John Afrika had ranted and raved over the telephone:
'You phone the father in America, Benny, you phone him, fuck knows I can't do
it, how the hell, I'm on my way,
jissis,
Benny, how the fuck did it happen?' He slammed the
phone down and Griessel was left standing with his cell phone in his hand,
wondering whether Jack Fischer and Associates had a job for an alcoholic who
was stuffing up two cases in a single day. He felt like smashing his phone
against the wall. But he had just hung his head and stared at the floor,
thinking what was the use of being sober, he might as well get drunk. Then Vusi
ran in, breathless, and said, 'Benny, it was the delivery van that nearly hit us
- we have an eyewitness.'
So now they were on the pavement with a woman, dark
glasses, early thirties, a little pale and shy.
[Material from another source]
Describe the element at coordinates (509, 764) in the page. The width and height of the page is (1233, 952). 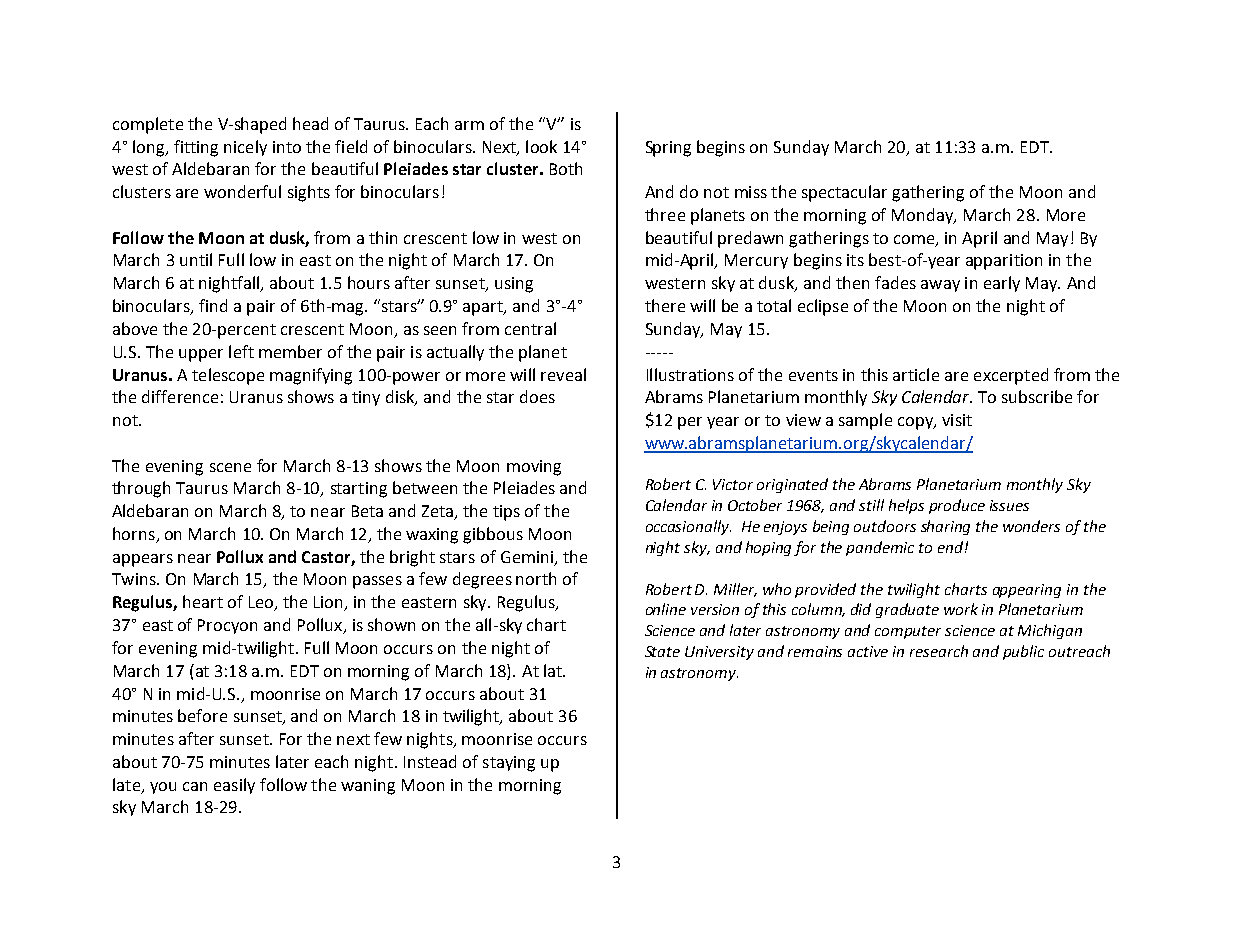
I see `staying` at that location.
At first glance she was quite
ordinary, unimpressive, until she began to talk in a soft, melodious voice that
seemed to come from the depths of her heart. She said her name was Evelyn
Marais and she had seen everything.
She had come out of Carlucci's on the way to her car
across the street. She pointed to a red Toyota Tazz, about ten years old. She
had heard shots and had stopped in the middle of the street. She spoke calmly
and clearly, without haste, but she was obviously not entirely comfortable with
all the attention. 'The first shots didn't even sound like gunshots, more like
firecrackers; only later did I realise what they were. Then I looked. There
were four of them carrying a girl out of there,' she pointed an unvarnished
nail at the corner of Belmont. 'They—'
'The girl, how were they carrying her?'
'Two had her by the shoulders, two carried her legs
here behind the knee.'
'Could you tell if she was resisting?'
'No, it looked like she was ... I think there was
blood on her hands, I thought maybe she was hurt and they were helping her to
the van, an ambulance ...'
'Was it an ambulance?'
'No. I just assumed. For a moment. Logical, in a way,
before the other shots went off. They were much louder. But I couldn't see who
was shooting, they were in front of the van. I only saw them when they came
running around it. One man, the driver, had a pistol with a silencer in his
hand.' This was the moment that Griessel began to suspect she was not just your
average eyewitness.
'A pistol with a silencer?'
'Yes.'
'Ma'am, what work do you do?'
'I'm a researcher. For a film company. And it's Miss,
actually.'
'Can you describe the men?'
'They were young, in their twenties, I'd say. Handsome
boys. That's why I assumed at first that they were helping her. Three were
white, one was black. I didn't notice their hair colour, sorry ... But they ...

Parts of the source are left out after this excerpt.